Jemalloc on Windows


I recently did some experiments about usage of jemalloc in Blender under Windows (done in Windows 10 pro 64).

As I’ve failed to set it up from the source code (see here), @bzztploink gave me a precompiled release version for Windows. That’s the one I’ve used for the tests.

  • First tests: simple program

Simply loops allocating and freeing memory so that can compare je_malloc to native malloc calls.

The loops execute iterations times allocating and freeing size each time. Very simple loop (same principle for je_malloc):

void test_malloc(int size, int iterations)
	for (int i = 0; i != iterations;i++) {
		int *mem = (int *)malloc(size * sizeof(int));

Results (release mode) giving iterations, size, je_malloc time, malloc time (time in seconds):
100 * 1000 * 1000 / 50 / 2.705 / 5.371
100 * 1000 * 1000 / 500 / 2.699 / 5.339
10 * 1000 * 1000 / 10 000 / 2.125 / 1.435
10 * 1000 * 1000 / 100 000 / 2.055 / 1.755
10 * 1000 / 5 000 000 / 0.003 / 2.361
1000 / 500 000 000 / 0.001 / 22.450

So there are ranges of sizes where malloc is best, others where jemalloc is best.

But, I was (too much) confident and decided to port it into Blender.

  • In Blender: how it is done

Did the same guarded alloc can be used: added a --jemalloc option that allows to replace MEM_xxx calls by MEM_je_xxx calls.
Then implemented MEM_je_xxx calls copying/porting the MEM_lockfree_xxx functions (I did not know at this moment that could have been done ‘under’ MEM_lockfree).
I did it for all calls except mmap.

  • In Blender: the results

First impression at running Blender: it seems faster at launch time, say ‘more reactive’.
So I played a bit in 3D view edit mode, object mode, grabbing duplicating, all seems fine.
Then I wanted to push it using array modifier… was fast (I don’t know how compared to standard malloc)… but I rapidly see that it does NOT free the memory it has allocated… :frowning:

  • In Blender: some (bad) attempts

I tried:
Adding synchronization at each call (mutex): the same (memory is not released).
Doing so only one thread is allocating memory (should be really slower but was the trial): the same.

  • Back to simple program:

I rewrite the test functions to:

void test_malloc_keep(int size, int iterations)
	int **array = (int **)je_malloc(iterations * sizeof(int *));
	for (int i = 0; i != iterations;i++) {
		array[i] = (int *)je_malloc(size * sizeof(int));
	for (int i = 0; i != iterations;i++) {

And effectively, the mem is not released.

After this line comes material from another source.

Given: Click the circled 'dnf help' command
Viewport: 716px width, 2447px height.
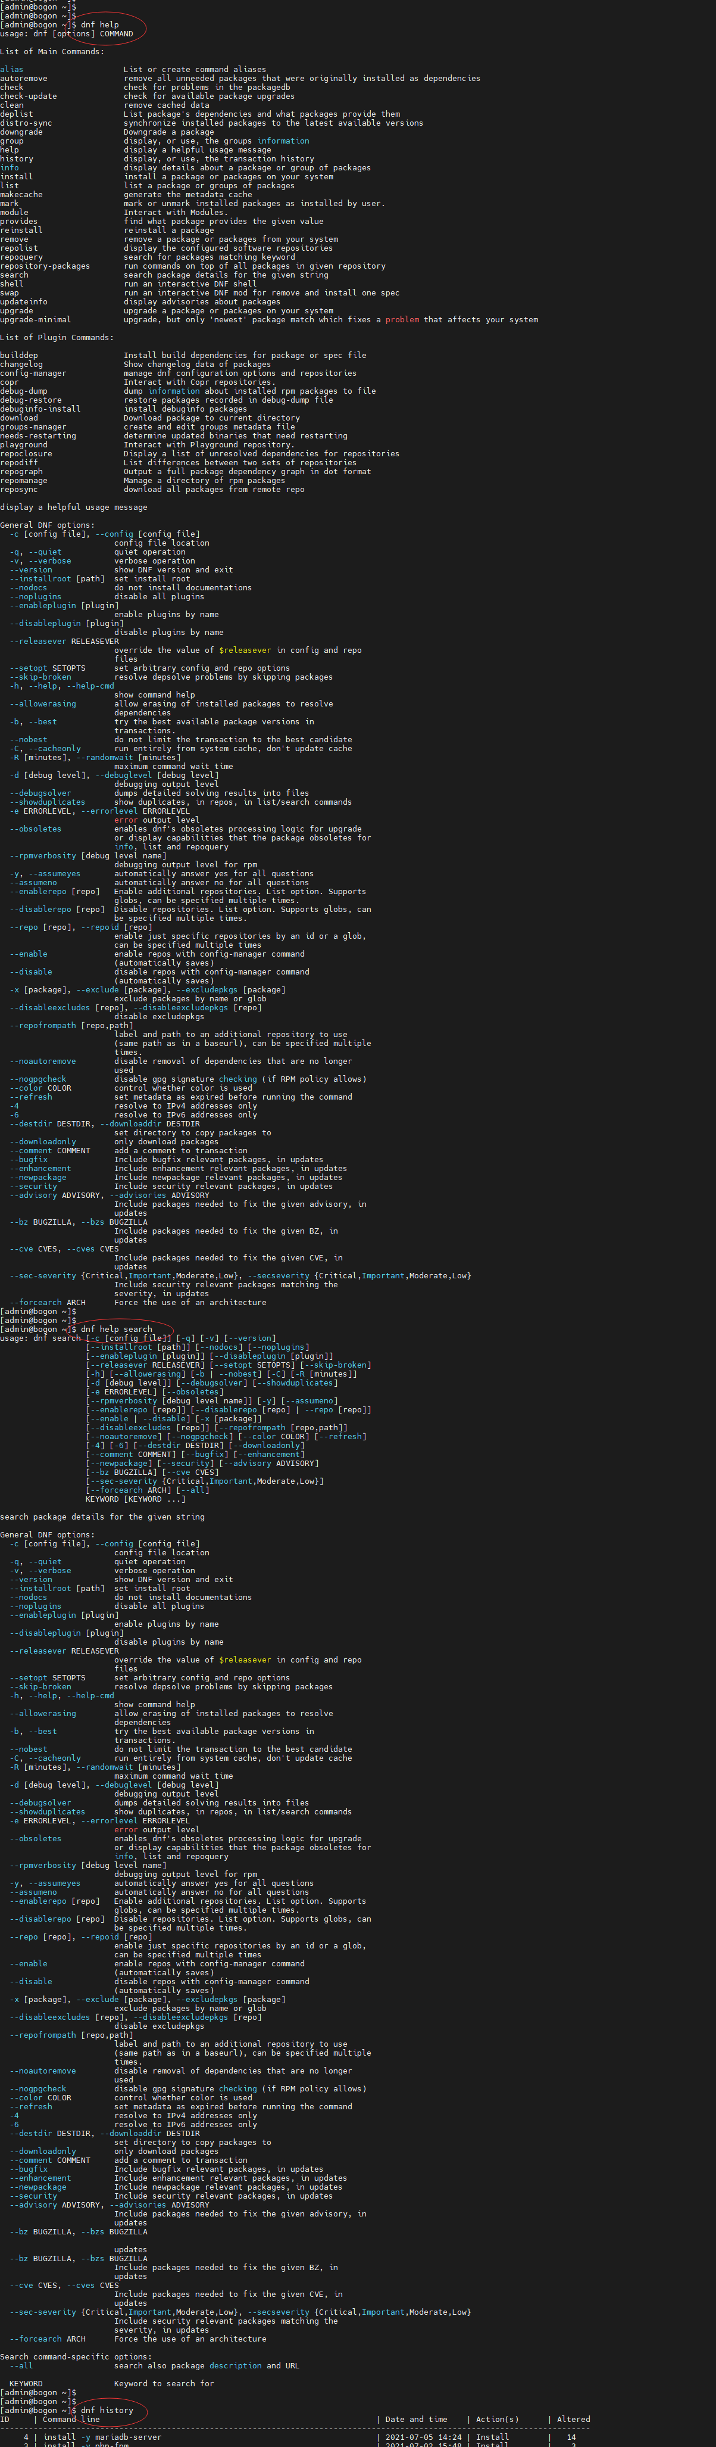Looking at the screenshot, I should tap(100, 25).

Was in hope mallctl options/features were by default conveniently setup. I still don’t know if they are as some options can (seem to) be set only at compile time.

But this page indicates some typical setups (see the example section).

So I tried these kind of things, not knowing clearly if the given string are correct or not (documentation is a bit unclear to me):

void setup()
	bool background_thread = true;
	int opt1 = je_mallctl("background_thread", NULL, 0, &background_thread, sizeof(background_thread));
	int dirty_decay_ms = 0;
	//int opt2 = je_mallctl("arena." STRINGIFY(MALLCTL_ARENAS_ALL) ".dirty_decay_ms", NULL, 0, &dirty_decay_ms, sizeof(size_t));
	int opt2 = je_mallctl("arenas.dirty_decay_ms", NULL, 0, &dirty_decay_ms, sizeof(dirty_decay_ms));

	int muzzy_decay_ms = 0;
	//int opt3 = je_mallctl("arena." STRINGIFY(MALLCTL_ARENAS_ALL) ".muzzy_decay_ms", NULL, 0, &muzzy_decay_ms, sizeof(size_t));
	int opt3 = je_mallctl("arenas.muzzy_decay_ms", NULL, 0, &muzzy_decay_ms, sizeof(muzzy_decay_ms));

	int narenas = 1;
	int opt4 = je_mallctl("narenas", NULL, 0, &narenas, sizeof(narenas));

	bool tcache = false;
	int opt5 = je_mallctl("tcache", NULL, 0, &tcache, sizeof(tcache));

	printf("%d %d %d %d %d (EINVAL %d, ENOENT %d, EPERM %d, EAGAIN %d, EFAULT %d)\n", opt1, opt2, opt4, opt5, EINVAL, ENOENT, EPERM, EAGAIN, EFAULT);

	//narenas:1, tcache : false, dirty_decay_ms : 0, muzzy_decay_ms : 0

But I obtain EINVAL or other error codes (included unknown 22 value) for all.

  • Conclusion (?)

What am I doing wrong?
How to correctly setup jemalloc for Windows?

Thanks for your feedback.

Before getting into too many details, it would be interesting to find some complex scenes and time them (FPS, render time, modifier stack calculation… etc). To see if there are real world, user noticeable performance gains.